|Publication number||US5540610 A|
|Application number||US 08/335,646|
|Publication date||Jul 30, 1996|
|Filing date||Nov 8, 1994|
|Priority date||Nov 8, 1994|
|Also published as||WO1996014121A1|
|Publication number||08335646, 335646, US 5540610 A, US 5540610A, US-A-5540610, US5540610 A, US5540610A|
|Inventors||Thomas M. Sneddon|
|Original Assignee||Mattel, Inc.|
|Export Citation||BiBTeX, EndNote, RefMan|
|Patent Citations (23), Referenced by (38), Classifications (6), Legal Events (8)|
|External Links: USPTO, USPTO Assignment, Espacenet|
The present invention relates generally to recreational devices such as flying or throwing discs. More particularly, it concerns such a throwing disc that is usable in or near a body of fluid such as water to absorb, carry and then to radially disperse water to the delight of thrower, catcher and spectator.
Rigid flying discs that provide for throwing and catching recreation, with a flick of the thrower's wrist imparting a spin that enhances the flying disc's aerodynamics, are well known. Floppy water toys made of sponge or other fluid-absorbent material also are well known. The two have never been usefully combined to form a spinning, flying disc water toy for use in a body of water like a swimming pool, the disc providing good aerodynamic lift and yet being capable of evenly dispersing water carried thereby throughout a major portion of its flight.
The invented toy preferably is circularly disc-shaped and includes a hard body or upper external layer of closed-cell polymer foam material and an adhered soft body, or lower external layer of open-cell polymer having a relatively large defined fluid carrying capacity. The upper body is preferably fluid nonabsorbent and forms a relatively thin outer shell that extends laterally, through a smooth curve defining a peripheral region and then downwardly to provide a circularly air-confrontative airfoil providing substantial lift. The lower body preferably forms a relatively thick inner liner that extends substantially coextensively with the outer shell, and terminates in a circular edge or frusto-conical shaped radiating edge that inclines downwardly and inwardly from the terminal lower edge of the outer shell. The preferably forty-five degree (45°) edge of the lower body cooperates with the smoothly rounded peripheral region of the upper body to produce a controlled, even dispersal in a pinwheel pattern of water absorbed and contained within the lower body during the spinning flight of the thrown flying disc water toy. In a preferred embodiment, the disc has a substantially uniform thickness over its entire extent, with the upper body itself preferably being a laminate of an outer ethylene-vinyl-acetate (EVA) foam layer and an inner cross-linked polyethylene foam layer, and with the lower body preferably being a polyurethane foam layer.

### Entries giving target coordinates
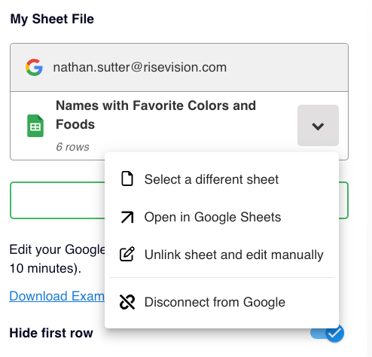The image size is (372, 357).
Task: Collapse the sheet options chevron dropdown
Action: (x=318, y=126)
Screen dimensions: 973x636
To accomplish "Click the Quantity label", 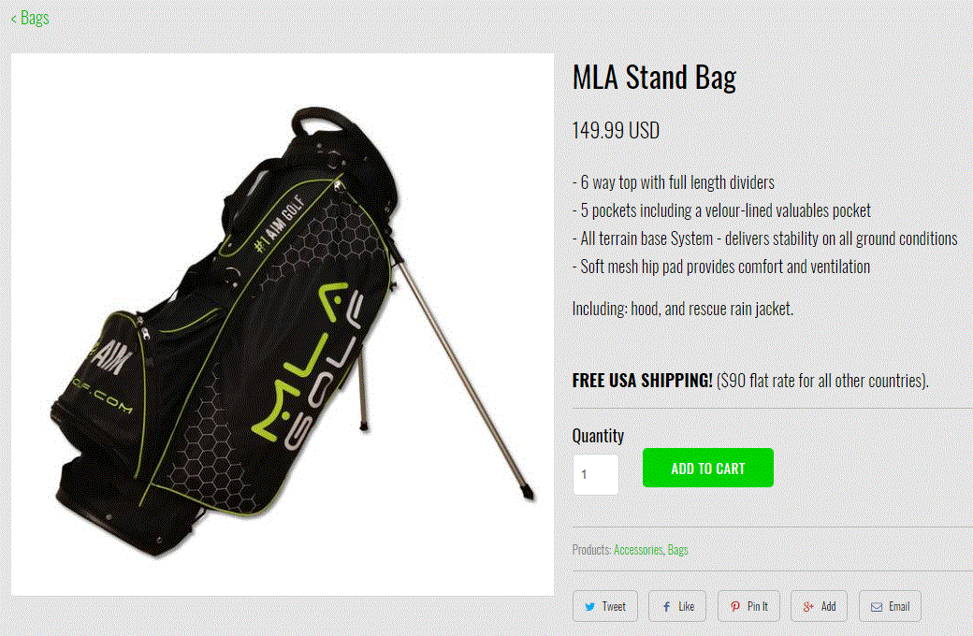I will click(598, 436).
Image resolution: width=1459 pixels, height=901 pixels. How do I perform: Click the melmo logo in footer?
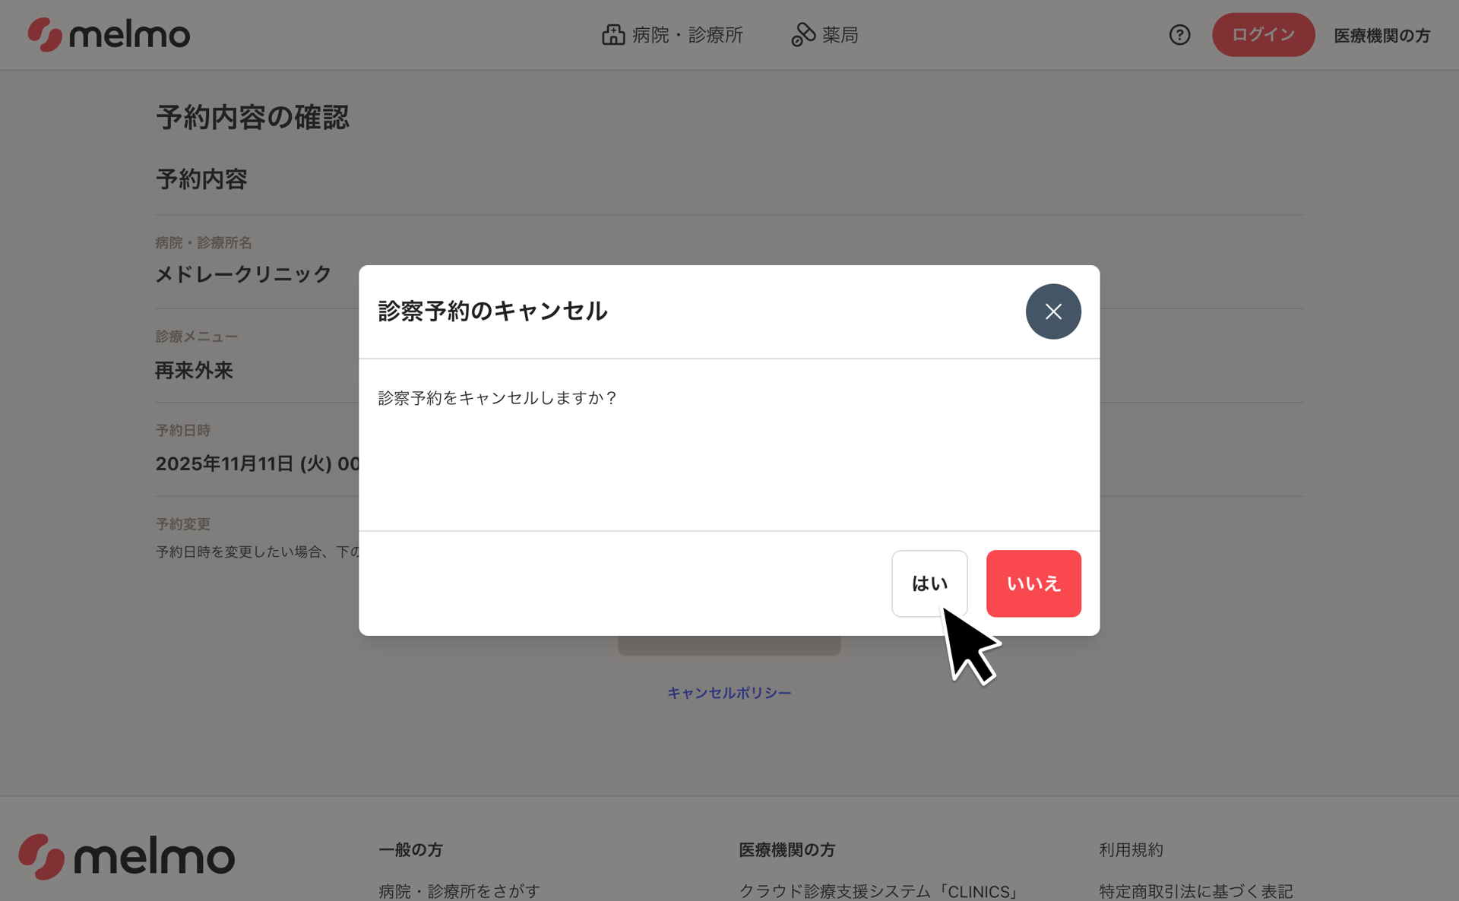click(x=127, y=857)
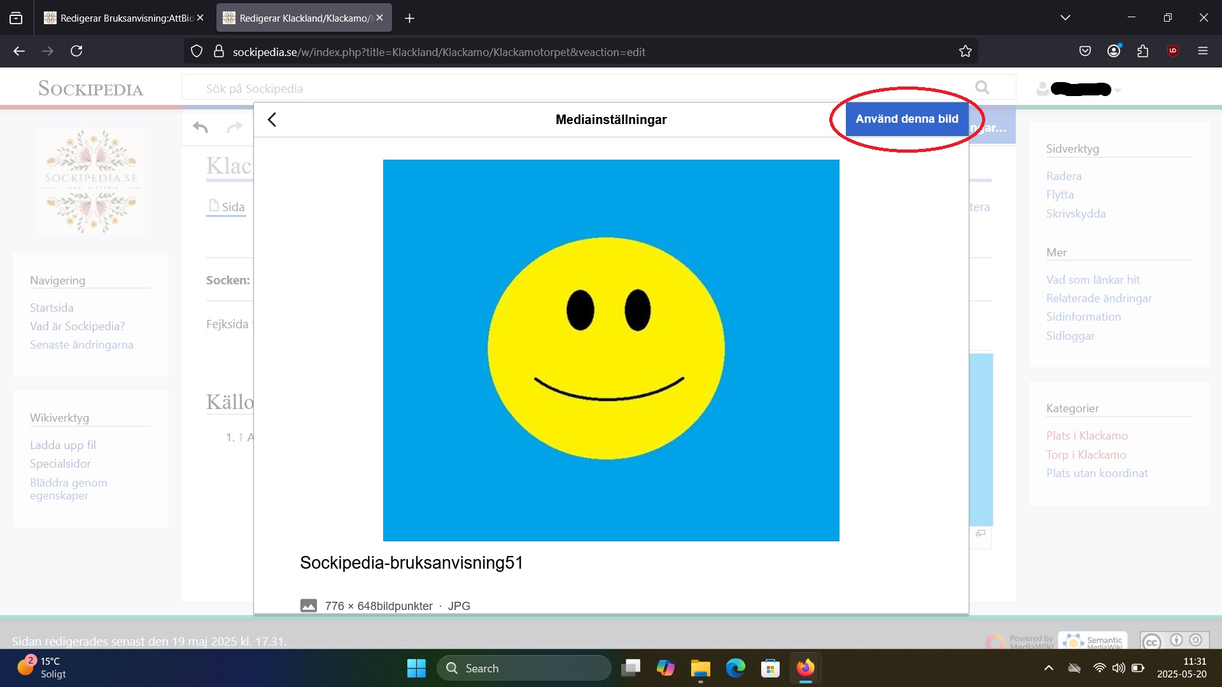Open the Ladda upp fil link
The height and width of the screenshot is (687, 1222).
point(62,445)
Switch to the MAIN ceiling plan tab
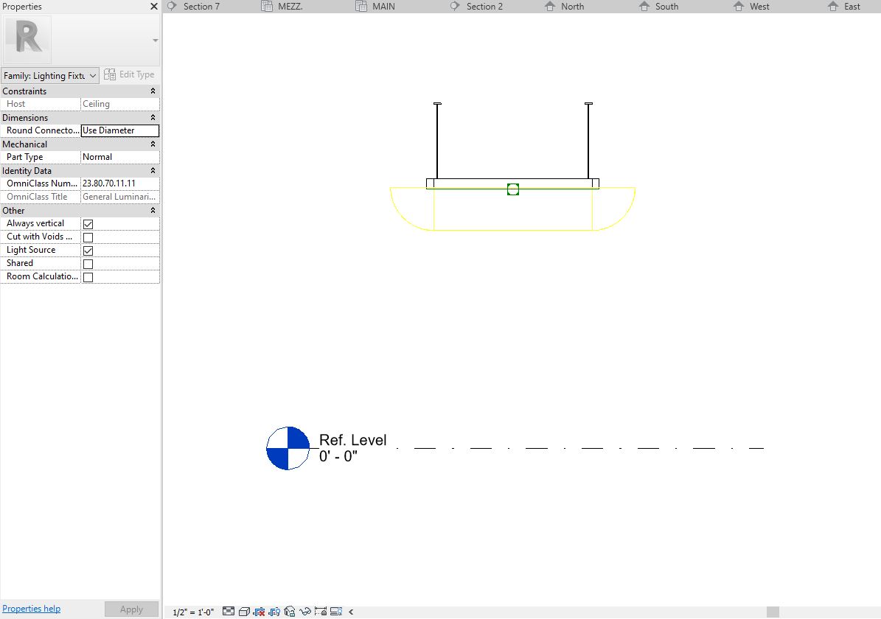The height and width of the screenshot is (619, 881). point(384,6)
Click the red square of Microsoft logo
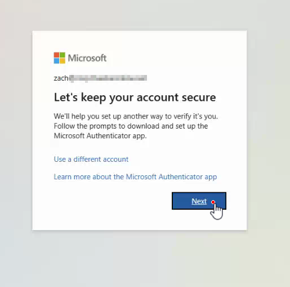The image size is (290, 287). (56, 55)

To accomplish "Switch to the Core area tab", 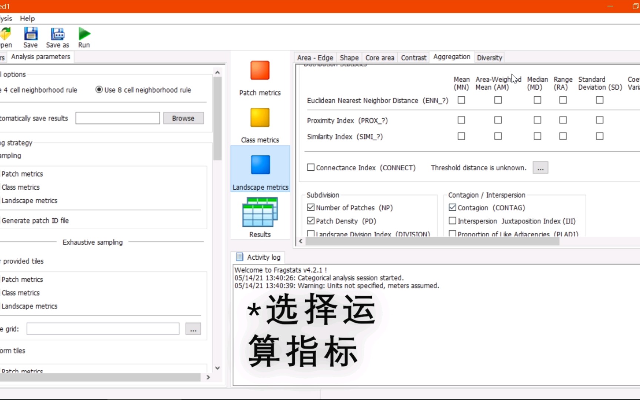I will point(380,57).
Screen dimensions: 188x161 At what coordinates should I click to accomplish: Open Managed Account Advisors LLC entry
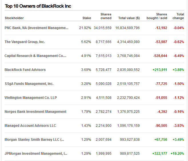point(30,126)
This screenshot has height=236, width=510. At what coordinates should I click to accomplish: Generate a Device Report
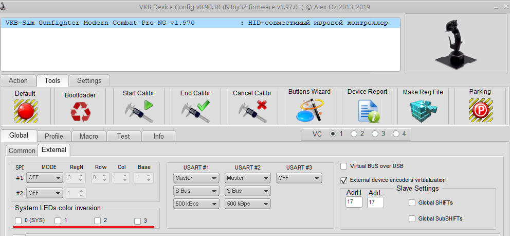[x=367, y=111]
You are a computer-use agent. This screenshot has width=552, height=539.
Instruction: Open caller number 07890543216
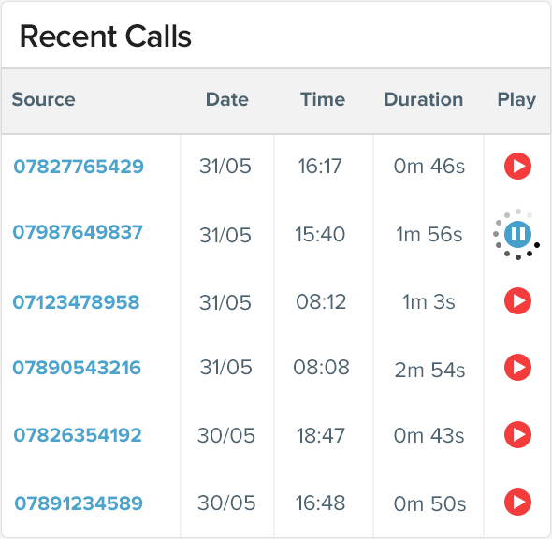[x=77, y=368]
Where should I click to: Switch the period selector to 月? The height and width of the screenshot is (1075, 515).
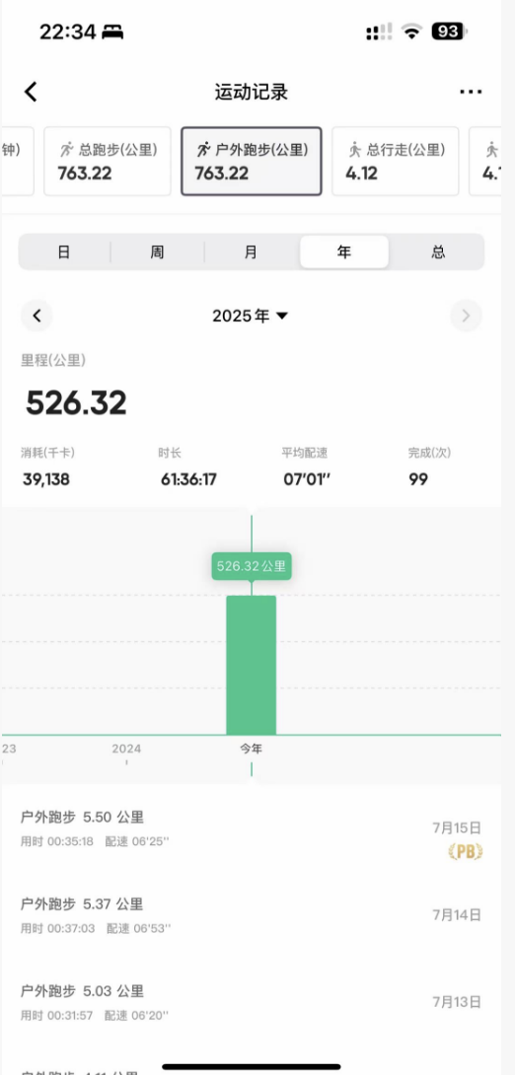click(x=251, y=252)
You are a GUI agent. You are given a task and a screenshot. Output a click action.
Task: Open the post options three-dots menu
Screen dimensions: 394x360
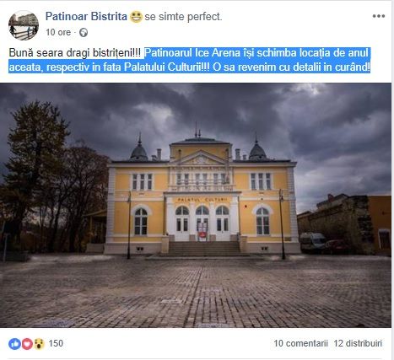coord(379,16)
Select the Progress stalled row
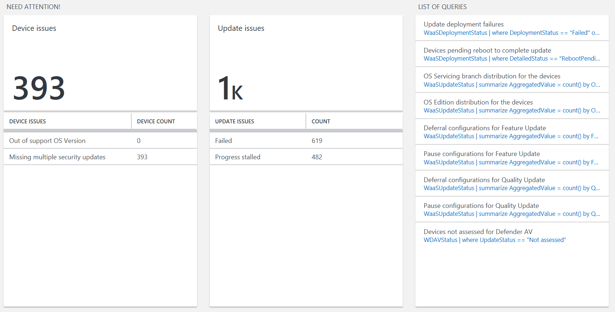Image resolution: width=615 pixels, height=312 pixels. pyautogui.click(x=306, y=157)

### Set exercise 1
Do these statements agree with the patent text above? Answer yes or no for each, quoting the deciding words. (a) The upper body of the toy is made of open-cell polymer. (b) The edge of the lower body is preferably set at forty-five degrees. (c) The lower body is preferably a polyurethane foam layer.
### Set exercise 2
Could you return, word for word, everything in the patent text from "Rigid flying discs" down to "of its flight."?

### Task answer 1
(a) No: "a hard body or upper external layer of closed-cell polymer foam material"
(b) Yes: "The preferably forty-five degree (45°) edge of the lower body"
(c) Yes: "with the lower body preferably being a polyurethane foam layer"

### Task answer 2
Rigid flying discs that provide for throwing and catching recreation, with a flick of the thrower's wrist imparting a spin that enhances the flying disc's aerodynamics, are well known. Floppy water toys made of sponge or other fluid-absorbent material also are well known. The two have never been usefully combined to form a spinning, flying disc water toy for use in a body of water like a swimming pool, the disc providing good aerodynamic lift and yet being capable of evenly dispersing water carried thereby throughout a major portion of its flight.